◆ SHORT PROBLEM ◆
Turn the lines from the start of the records through the one containing "click(80, 164)" into a numbered list, both ends included and blank lines left out.

━━━ DATA FOR THE TASK ━━━

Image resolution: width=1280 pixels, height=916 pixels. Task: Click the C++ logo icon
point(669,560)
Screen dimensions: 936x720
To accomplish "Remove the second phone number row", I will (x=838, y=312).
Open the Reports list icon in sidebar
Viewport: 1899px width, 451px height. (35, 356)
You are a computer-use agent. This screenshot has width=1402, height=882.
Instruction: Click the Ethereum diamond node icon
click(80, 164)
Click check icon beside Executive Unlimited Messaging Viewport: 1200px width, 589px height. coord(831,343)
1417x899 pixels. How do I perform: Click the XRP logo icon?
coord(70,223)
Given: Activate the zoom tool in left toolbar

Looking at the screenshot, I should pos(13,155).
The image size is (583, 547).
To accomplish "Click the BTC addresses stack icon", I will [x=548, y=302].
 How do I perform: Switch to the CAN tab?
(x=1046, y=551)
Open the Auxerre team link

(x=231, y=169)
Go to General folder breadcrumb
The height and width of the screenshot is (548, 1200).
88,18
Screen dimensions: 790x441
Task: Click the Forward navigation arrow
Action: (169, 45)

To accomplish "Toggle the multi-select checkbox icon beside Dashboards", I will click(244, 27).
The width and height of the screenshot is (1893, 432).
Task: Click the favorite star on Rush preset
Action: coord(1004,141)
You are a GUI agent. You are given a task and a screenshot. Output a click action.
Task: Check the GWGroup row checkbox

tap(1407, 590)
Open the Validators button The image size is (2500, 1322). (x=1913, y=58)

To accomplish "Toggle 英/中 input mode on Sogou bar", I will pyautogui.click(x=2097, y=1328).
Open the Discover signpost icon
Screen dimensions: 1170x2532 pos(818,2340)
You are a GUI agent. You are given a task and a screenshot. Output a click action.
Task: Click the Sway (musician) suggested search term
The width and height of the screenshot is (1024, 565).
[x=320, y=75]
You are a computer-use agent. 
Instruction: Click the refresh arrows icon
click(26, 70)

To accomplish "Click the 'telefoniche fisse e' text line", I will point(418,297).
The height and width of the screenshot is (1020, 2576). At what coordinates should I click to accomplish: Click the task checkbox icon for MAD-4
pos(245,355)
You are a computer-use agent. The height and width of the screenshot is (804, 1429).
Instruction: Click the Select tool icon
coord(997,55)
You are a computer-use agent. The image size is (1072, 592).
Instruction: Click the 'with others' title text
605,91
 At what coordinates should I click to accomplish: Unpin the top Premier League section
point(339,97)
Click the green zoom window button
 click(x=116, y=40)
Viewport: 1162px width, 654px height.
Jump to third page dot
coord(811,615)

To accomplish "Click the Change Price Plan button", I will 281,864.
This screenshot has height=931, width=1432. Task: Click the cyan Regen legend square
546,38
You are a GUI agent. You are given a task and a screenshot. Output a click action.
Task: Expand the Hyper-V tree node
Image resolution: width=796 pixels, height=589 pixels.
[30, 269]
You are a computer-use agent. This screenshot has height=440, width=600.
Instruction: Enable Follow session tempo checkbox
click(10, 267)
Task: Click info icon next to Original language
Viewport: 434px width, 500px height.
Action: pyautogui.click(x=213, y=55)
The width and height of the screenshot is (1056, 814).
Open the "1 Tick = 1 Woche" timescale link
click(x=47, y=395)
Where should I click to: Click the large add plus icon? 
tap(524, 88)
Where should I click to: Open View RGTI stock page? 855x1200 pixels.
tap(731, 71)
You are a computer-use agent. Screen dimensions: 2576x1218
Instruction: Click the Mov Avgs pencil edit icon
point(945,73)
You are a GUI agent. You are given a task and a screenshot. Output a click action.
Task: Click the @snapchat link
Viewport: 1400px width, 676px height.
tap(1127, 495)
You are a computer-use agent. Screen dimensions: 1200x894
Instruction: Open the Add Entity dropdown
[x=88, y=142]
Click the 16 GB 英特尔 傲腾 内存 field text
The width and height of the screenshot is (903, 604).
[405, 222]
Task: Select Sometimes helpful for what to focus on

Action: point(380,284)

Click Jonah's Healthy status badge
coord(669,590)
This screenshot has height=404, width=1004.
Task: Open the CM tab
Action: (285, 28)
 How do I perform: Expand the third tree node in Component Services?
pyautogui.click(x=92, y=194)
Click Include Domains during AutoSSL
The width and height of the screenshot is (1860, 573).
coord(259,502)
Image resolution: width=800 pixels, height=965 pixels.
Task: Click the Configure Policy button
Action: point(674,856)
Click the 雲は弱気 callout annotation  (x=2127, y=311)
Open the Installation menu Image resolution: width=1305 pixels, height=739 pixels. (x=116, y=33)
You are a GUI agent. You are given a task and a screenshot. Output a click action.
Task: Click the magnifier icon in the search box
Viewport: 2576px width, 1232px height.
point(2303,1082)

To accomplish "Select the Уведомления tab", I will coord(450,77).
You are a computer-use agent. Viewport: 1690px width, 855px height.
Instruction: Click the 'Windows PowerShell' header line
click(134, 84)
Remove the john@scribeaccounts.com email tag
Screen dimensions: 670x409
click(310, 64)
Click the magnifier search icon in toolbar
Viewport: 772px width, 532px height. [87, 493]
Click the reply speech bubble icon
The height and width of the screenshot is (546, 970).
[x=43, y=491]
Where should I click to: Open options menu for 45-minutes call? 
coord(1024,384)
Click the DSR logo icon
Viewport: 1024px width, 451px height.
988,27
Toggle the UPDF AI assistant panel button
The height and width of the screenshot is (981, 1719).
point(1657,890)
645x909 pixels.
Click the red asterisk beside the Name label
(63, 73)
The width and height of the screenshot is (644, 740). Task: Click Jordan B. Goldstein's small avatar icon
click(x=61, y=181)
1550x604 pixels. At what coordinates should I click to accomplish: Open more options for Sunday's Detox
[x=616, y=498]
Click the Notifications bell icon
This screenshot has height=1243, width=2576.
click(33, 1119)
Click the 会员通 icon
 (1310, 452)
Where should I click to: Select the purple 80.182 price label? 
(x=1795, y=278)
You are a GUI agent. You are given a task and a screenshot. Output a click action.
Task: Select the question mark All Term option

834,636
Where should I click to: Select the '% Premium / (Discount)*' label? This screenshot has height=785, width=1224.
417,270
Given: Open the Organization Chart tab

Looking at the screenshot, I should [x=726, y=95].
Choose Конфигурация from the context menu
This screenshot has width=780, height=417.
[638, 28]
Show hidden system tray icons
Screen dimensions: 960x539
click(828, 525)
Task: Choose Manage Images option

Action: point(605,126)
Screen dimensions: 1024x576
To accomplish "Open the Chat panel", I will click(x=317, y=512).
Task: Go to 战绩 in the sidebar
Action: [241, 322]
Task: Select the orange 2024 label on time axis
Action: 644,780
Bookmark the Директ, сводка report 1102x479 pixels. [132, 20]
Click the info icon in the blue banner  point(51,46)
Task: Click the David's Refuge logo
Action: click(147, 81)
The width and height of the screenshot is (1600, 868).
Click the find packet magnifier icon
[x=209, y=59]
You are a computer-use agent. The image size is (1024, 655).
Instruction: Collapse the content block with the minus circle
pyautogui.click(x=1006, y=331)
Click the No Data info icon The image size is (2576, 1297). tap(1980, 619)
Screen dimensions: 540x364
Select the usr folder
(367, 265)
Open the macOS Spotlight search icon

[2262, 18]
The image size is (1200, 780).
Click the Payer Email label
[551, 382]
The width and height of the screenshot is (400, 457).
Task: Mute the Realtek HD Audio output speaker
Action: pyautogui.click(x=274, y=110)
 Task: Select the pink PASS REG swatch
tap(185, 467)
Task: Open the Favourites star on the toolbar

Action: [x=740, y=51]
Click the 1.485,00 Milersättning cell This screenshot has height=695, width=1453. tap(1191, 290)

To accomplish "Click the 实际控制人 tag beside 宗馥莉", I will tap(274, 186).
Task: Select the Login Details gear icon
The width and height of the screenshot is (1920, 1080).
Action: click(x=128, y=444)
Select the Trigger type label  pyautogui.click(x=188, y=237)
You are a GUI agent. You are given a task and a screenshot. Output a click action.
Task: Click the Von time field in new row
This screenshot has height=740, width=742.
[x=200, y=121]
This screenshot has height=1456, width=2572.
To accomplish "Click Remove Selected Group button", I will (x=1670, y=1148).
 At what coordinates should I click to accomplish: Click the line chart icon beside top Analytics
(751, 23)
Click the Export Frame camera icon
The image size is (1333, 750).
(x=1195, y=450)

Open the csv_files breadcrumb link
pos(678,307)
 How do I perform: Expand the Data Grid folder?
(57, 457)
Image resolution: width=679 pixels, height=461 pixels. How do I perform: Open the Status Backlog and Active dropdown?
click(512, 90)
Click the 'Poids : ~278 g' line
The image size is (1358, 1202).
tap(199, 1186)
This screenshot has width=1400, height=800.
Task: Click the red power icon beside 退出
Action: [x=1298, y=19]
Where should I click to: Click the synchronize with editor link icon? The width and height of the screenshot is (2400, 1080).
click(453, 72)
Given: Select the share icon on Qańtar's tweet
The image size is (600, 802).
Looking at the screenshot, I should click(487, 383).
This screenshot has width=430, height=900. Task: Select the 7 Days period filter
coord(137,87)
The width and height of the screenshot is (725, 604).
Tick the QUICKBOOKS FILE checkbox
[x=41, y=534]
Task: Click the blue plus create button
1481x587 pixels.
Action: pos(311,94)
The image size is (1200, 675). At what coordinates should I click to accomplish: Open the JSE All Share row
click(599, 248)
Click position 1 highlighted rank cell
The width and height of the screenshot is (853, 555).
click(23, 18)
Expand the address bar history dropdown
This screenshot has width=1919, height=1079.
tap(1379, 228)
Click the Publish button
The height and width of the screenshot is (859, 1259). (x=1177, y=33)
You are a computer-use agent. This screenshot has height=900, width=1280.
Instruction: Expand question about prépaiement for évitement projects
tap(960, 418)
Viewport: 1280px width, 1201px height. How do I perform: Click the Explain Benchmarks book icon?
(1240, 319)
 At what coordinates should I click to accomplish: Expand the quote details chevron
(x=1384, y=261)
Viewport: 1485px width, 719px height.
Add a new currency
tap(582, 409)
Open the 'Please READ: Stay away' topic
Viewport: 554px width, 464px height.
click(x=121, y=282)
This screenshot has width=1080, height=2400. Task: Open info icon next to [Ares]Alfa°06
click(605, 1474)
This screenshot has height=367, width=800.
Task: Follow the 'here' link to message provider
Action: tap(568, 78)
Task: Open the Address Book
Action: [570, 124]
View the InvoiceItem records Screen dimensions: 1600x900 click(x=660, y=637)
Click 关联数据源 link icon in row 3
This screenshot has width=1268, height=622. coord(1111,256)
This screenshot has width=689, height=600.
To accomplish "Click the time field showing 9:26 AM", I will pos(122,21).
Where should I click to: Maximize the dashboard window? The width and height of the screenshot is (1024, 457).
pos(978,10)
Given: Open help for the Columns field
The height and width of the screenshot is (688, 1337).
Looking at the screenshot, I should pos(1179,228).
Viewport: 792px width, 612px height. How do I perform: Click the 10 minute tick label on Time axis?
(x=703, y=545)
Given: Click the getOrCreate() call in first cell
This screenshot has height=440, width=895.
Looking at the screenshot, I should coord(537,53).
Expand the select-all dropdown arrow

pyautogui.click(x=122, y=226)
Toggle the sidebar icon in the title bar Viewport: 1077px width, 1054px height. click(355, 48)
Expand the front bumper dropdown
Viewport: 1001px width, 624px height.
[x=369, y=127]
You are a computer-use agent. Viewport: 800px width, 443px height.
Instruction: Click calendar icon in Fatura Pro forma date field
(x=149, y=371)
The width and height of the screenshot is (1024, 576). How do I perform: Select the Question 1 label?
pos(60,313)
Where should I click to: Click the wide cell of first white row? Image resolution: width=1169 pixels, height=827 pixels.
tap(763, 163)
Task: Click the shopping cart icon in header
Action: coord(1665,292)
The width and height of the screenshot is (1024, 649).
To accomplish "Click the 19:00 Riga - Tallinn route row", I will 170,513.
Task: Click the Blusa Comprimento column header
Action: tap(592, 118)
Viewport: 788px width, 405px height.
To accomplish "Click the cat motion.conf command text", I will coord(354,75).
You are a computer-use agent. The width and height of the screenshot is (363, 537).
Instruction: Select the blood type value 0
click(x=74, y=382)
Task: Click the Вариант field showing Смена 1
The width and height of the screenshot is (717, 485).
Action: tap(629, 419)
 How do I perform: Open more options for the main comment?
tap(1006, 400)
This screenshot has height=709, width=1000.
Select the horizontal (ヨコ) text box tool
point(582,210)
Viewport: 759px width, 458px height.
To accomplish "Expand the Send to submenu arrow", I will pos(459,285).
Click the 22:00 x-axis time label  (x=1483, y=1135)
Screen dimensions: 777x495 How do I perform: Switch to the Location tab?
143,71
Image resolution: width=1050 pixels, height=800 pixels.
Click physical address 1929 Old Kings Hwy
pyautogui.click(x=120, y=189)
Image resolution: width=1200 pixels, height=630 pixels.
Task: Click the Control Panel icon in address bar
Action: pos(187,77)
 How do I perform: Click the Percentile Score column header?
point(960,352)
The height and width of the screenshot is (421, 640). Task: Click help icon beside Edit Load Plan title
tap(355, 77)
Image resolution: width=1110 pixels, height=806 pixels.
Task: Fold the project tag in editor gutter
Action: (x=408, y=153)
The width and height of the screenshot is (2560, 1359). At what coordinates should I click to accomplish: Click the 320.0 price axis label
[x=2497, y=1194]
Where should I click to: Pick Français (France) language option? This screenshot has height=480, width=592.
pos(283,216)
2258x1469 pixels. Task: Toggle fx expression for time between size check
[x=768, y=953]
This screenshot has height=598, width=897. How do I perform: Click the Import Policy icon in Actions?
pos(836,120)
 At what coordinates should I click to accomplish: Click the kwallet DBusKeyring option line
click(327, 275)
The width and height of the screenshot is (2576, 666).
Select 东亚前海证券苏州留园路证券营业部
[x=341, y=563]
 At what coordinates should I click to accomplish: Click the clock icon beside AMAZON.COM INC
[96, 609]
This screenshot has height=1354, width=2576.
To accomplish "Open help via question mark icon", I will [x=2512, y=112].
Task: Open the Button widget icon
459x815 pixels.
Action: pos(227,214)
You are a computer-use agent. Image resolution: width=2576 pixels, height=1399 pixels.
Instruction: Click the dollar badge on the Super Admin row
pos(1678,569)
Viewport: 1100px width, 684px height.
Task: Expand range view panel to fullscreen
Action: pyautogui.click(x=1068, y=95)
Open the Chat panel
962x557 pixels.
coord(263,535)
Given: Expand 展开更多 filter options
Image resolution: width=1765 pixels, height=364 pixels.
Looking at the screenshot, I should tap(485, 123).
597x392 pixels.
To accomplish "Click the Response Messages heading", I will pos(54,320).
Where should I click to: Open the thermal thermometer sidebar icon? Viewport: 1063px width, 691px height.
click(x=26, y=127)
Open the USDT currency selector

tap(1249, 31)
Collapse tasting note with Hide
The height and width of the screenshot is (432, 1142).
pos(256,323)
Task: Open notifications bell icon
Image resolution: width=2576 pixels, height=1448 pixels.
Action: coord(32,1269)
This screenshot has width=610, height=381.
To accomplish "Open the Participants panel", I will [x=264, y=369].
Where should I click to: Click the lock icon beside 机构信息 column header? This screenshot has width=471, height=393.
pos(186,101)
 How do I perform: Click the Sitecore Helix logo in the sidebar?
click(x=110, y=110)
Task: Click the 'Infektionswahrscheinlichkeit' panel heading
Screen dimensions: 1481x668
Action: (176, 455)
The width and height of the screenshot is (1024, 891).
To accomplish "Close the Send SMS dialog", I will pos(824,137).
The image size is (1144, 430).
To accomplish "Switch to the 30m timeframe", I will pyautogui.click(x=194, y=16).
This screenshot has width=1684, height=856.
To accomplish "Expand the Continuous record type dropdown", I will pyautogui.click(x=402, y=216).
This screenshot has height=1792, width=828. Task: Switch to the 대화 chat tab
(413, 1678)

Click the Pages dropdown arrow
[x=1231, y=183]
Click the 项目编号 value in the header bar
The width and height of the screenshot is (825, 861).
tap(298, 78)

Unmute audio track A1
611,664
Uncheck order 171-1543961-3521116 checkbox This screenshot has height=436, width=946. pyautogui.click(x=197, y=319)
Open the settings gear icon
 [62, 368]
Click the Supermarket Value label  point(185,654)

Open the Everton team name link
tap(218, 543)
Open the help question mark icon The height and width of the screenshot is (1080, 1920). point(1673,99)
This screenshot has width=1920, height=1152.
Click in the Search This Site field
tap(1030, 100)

━━━

◆ EXERCISE OUTPUT ◆
1. Image resolution: width=1280 pixels, height=916 pixels. Task: Click the C++ logo icon
2. point(669,560)
3. Screen dimensions: 936x720
4. To accomplish "Remove the second phone number row", I will (x=838, y=312).
5. Open the Reports list icon in sidebar
6. Viewport: 1899px width, 451px height. (35, 356)
7. You are a computer-use agent. This screenshot has width=1402, height=882.
8. Instruction: Click the Ethereum diamond node icon
9. click(80, 164)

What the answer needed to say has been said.